Mark Schwarzer went a long way to securing the No.1 goalkeeper's jersey for Australia's first game of the World Cup Finals against Japan, with a commanding performance in the 1-1 draw with The Netherlands at the De Kuip Stadium in Rotterdam.
Schwarzer made a string of outstanding saves in the game to frustrate the Dutch and their passionate fans, especially after Australia was reduced to ten-men following Luke Wilkshire's dismissal with a half an hour to go in the match. Schwarzer though was not the only hero, with every player contributing to the gutsy draw.
The Netherlands virtually camped themselves in Australia's half after Wilkshire's dismissal for a second yellow card, following a tackle from behind on Giovanni van Bronckhorst. However in typical Aussie fashion, the boys dug deep and held on for a deserved draw.
While Schwarzer's performance was the highlight performance for Australia, the other talking point was Australia's equalising goal, which had a few twists and turns. Tim Cahill scored the goal, just minutes after coming as a substitute for Mile Sterjovski, but it is the lead up that will also create some storylines in particular for captain Mark Viduka.
Viduka was rightly awarded a penalty after being held back by his Dutch marker after a neat Wilkshire through ball, although Viduka still managed to get a shot away that hit the top of the bar. After that missed Viduka stepped up to take the spot kick himself, but after a fairly lengthy delay, saw his shot hit the underside of the bar.
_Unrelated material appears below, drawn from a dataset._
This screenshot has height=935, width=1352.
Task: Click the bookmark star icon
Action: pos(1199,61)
The ball bounced down and hit Dutch keeper Edwin van der Sar; it then hit the post and came back out, bouncing down beautifully for Cahill, who lashed it home.
The Dutch had taken lead after just 10 minutes; Ruud Nistlerooy pouncing after Schwarzer had made a good stop to deny an Ooijer shot.
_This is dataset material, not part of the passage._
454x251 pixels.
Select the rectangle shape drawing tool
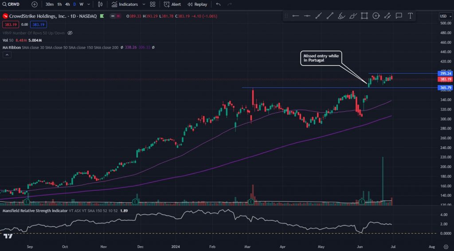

Australia's first chance came in the 21st minute, with Viduka unable to connect well with a header with Lucas Neill picking up the ball and crossing back to Jason Culina, whose header was wide of goal.
With Robben and van Persie looking dangerous on the flanks, the Dutch were a constant threat, but Australia kept resisting and gradually was able to get itself into the game.
The Dutch thought they had good claims of a penalty when a long through ball hit Grella's arm, but the best they got from it was a corner.
The 34th minute saw Schwarzer twice called into action, firstly pushing van Bommel's acute angled shot away for a corner and then denying Wesley Sneijder a goal with a superb full length finger-tip save.
Australia should have equalised in the 41st minute, when Scott Chipperfield was finally able to get down the left flank and put over the perfect cross for Viduka, whose header from 6 yards out was saved by van der Sar.
Ruud van Nistlerooy should have made Australia pay for that miss a minute later when he was also presented with a great opportunity, but headed wide of the post.
The Dutch came out firing at the start of the second half and saw Schwarzer in the thick of the action again, somehow keeping out a close range effort from one of three Dutch players in the vicinity of the ball.
After five minutes, coach Guus Hiddink decided it was time to unleash Tim Cahill and it proved a master-stroke as he was on hand to smash the equaliser after Viduka's penalty miss.
Wilkshire given red after tackle near the corner flag on van Bronckhorst, although referee Mike Dean showed a yellow card then a red, but it was his first yellow.
Robben should have had Dutch back in front two minutes later, but was again denied by Schwarzer and then another save to deny van Nistlerooy.
Wilkshire's red card should have signalled a Netherlands onslaught, but Australia's resolve and character came to the fore as they doggedly held on wave after wave of attacks and rarely did they get a good look at goal inside the penalty area.
Robin van Persie was the main threat and in the 87th minute forced another good save from Schwarzer after a great faint gave him space to shoot on the edge of the area and then two minutes later, he crashed a free kick against the post, which fortunately for Australia went away from goal.
Asked after the match whether Schwarzer had done enough to secure the No.1 spot, Hiddink was still none to committal.
"We'll see, we'll see," he said. "Both are very good goalies, we'll make a decision in upcoming time." He also praised the team for its second half effort and was especially please with the improvement shown since the Greece game, which is said was a completely different kettle of fish from this game.
"With this performance you could see the team has improved on its tactical discipline," said Hiddink. "It was good to see."